- _How to complete this task_:
Retype, without pictures, the line holding "You are a GUI" and each line below it through the final line.

- _Data for this task_:

__________________________________________________

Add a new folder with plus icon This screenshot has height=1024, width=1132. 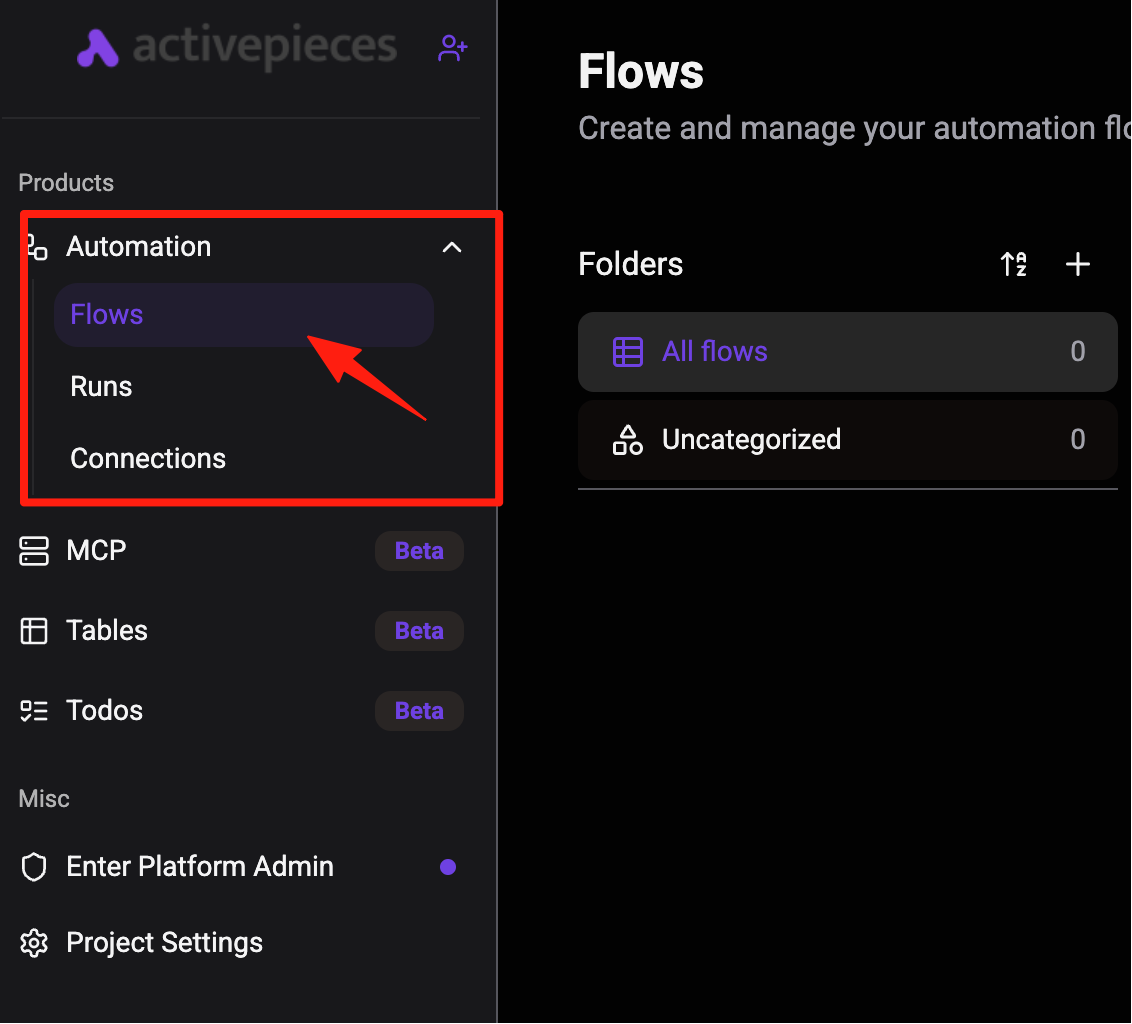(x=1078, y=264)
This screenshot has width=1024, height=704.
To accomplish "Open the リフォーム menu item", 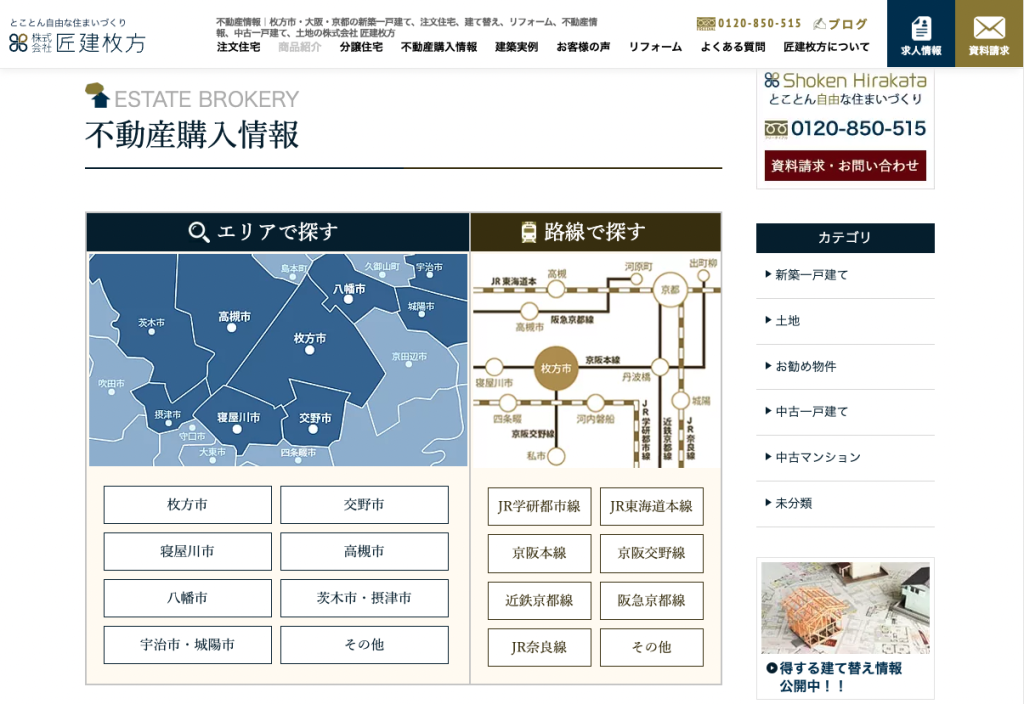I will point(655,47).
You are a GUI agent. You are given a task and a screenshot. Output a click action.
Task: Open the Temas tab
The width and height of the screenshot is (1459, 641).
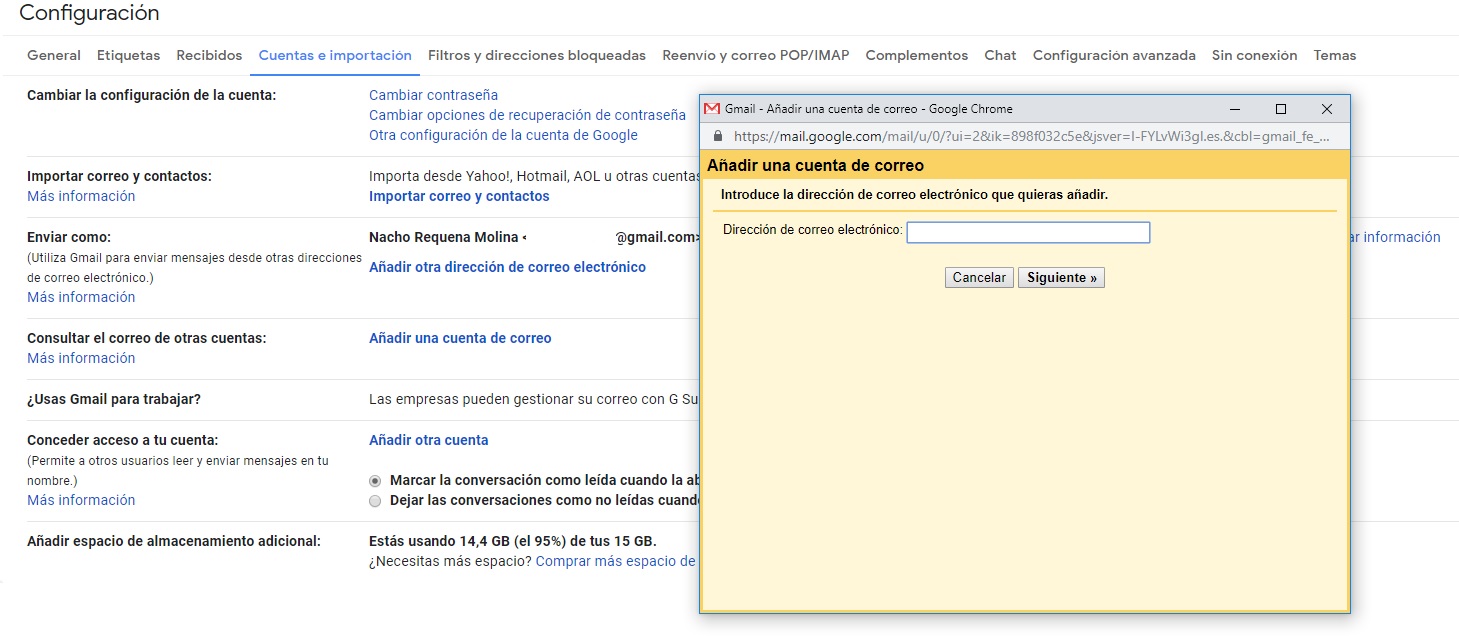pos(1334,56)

__________________________________________________

- _Answer below_:
You are a GUI agent. You are given a task and a screenshot. Output a click action.
Task: Open the Temas tab
The width and height of the screenshot is (1459, 641).
pos(1334,56)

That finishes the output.